Required work -> Set the pictures aside and set down only the lines from the line holding "1456x820 pixels. How" through the end of the entries below, ends included.

Records drawn from a dataset
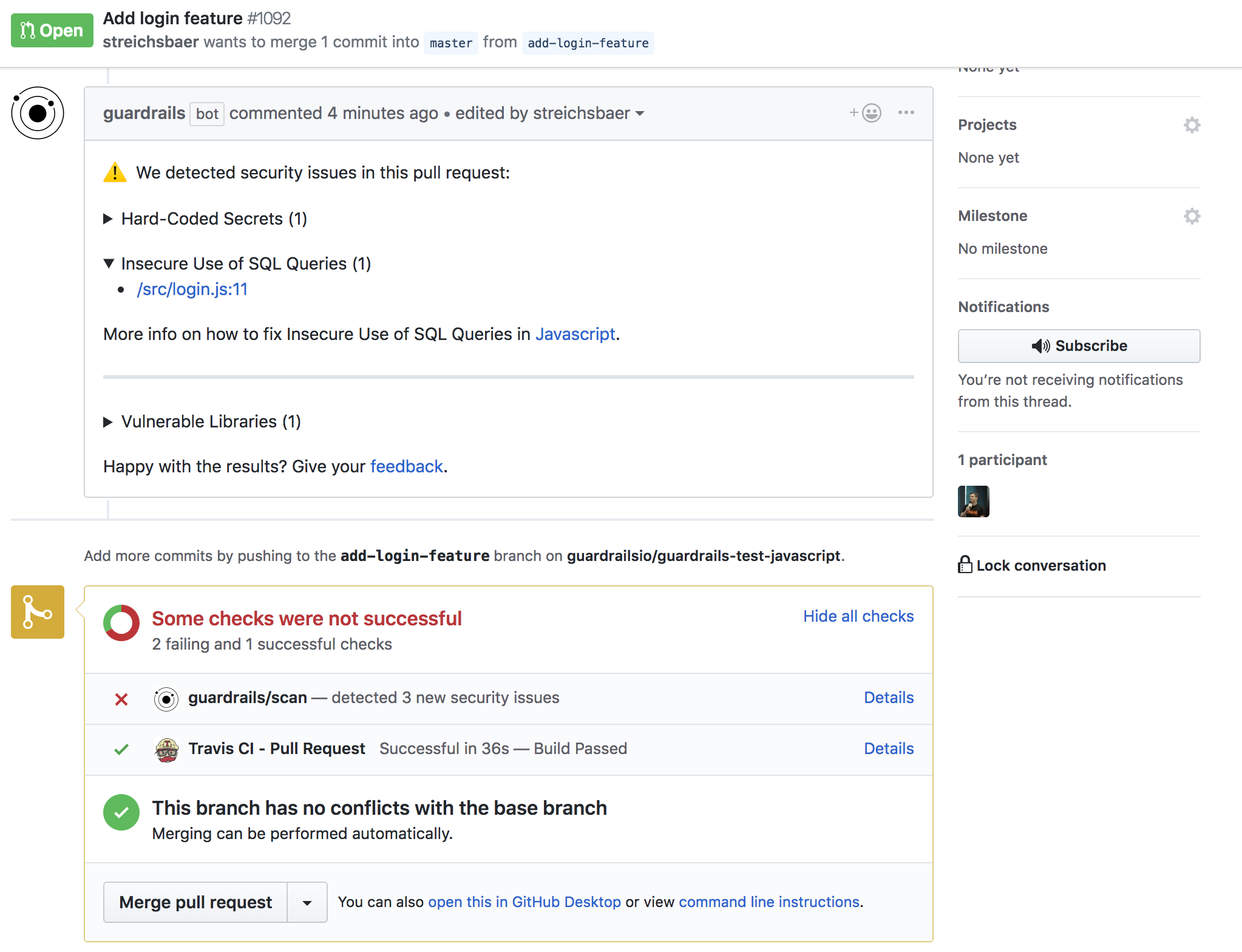Screen dimensions: 1242x952
Task: Click the Subscribe notifications button
Action: (x=1079, y=346)
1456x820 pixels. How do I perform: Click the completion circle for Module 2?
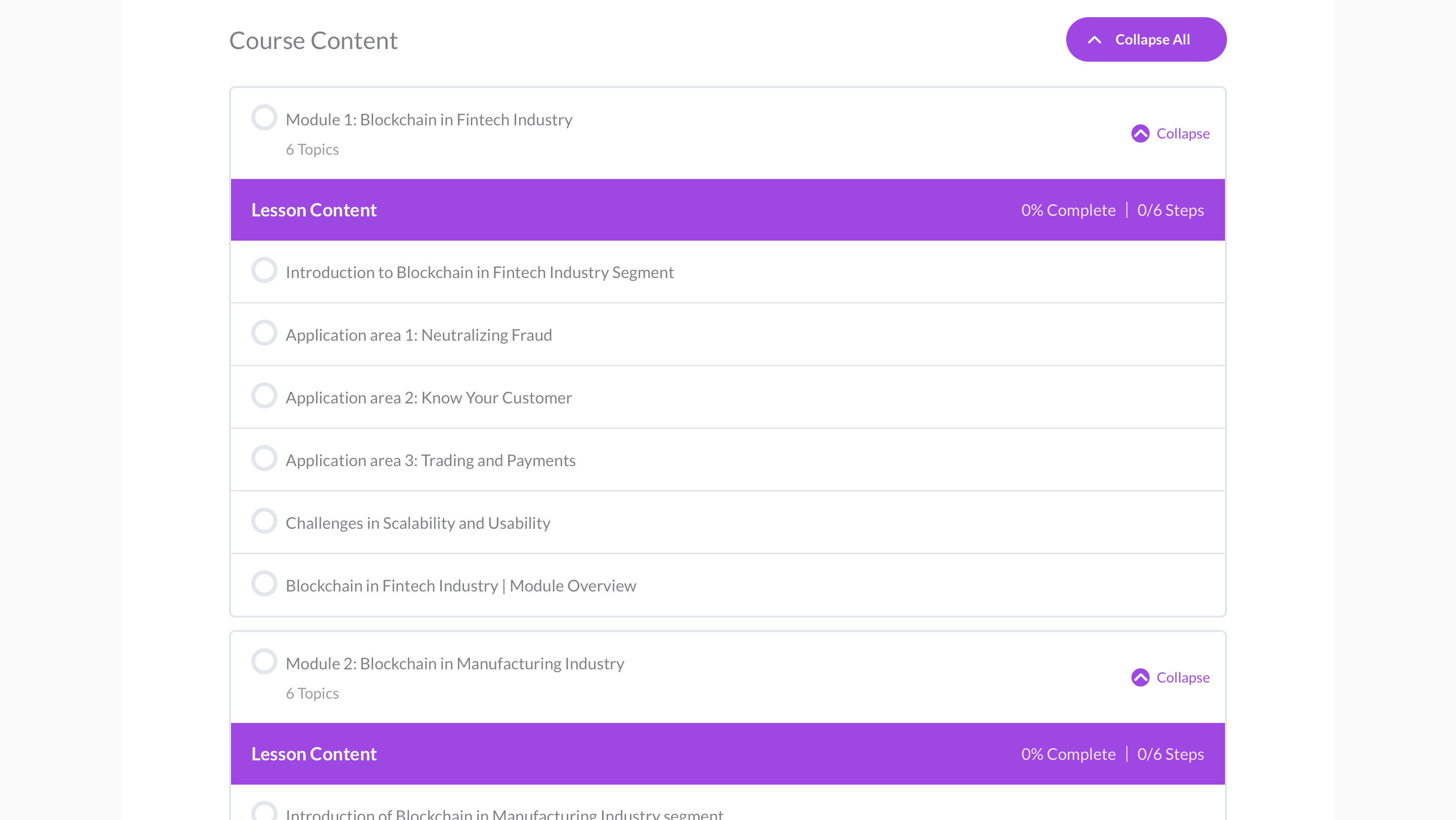point(264,661)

Reply to the exercise ->
1456x820 pixels. How do I perform: Click the completion circle for Module 2?
point(264,661)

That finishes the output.